→ Work to be completed
Though the entries contain pictures, the copy you make should hold only the rest, exactly as written.

→ Data for review
++++++++++++++++++++

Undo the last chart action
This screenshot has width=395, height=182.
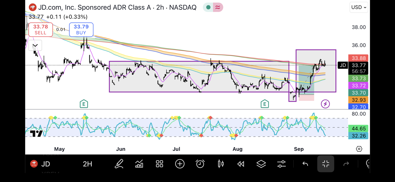click(x=305, y=164)
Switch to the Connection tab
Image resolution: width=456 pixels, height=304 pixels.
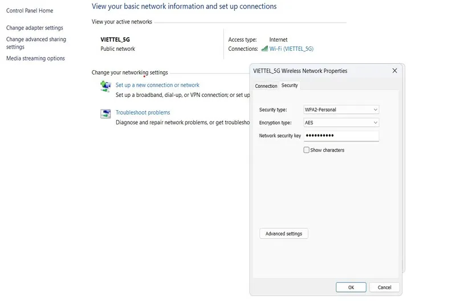point(266,86)
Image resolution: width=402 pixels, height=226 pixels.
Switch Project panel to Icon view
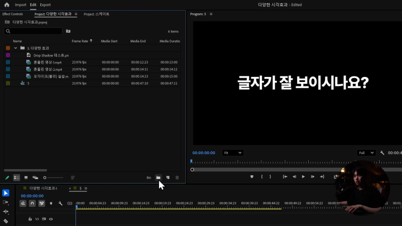26,177
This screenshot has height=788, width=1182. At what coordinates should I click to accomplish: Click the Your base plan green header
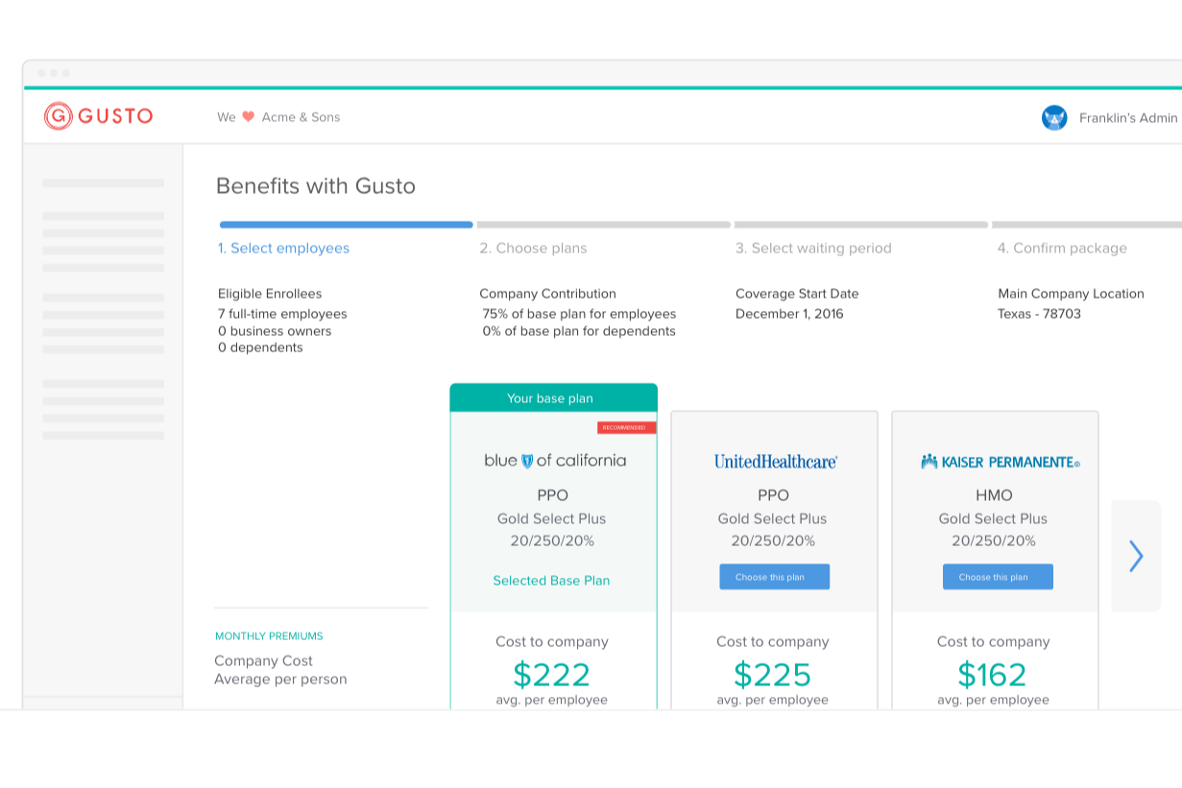click(553, 398)
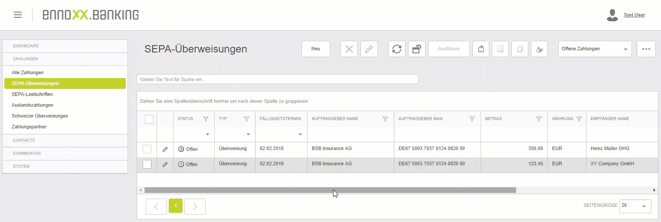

++++++++++++++++++++

→ Worked solution
Undo the last chart action
This screenshot has width=395, height=182.
click(x=305, y=164)
Switch to the Connection tab
Image resolution: width=456 pixels, height=304 pixels.
point(266,86)
Image resolution: width=402 pixels, height=226 pixels.
Switch Project panel to Icon view
26,177
This screenshot has height=788, width=1182. At what coordinates should I click to accomplish: Click the Your base plan green header
click(553, 398)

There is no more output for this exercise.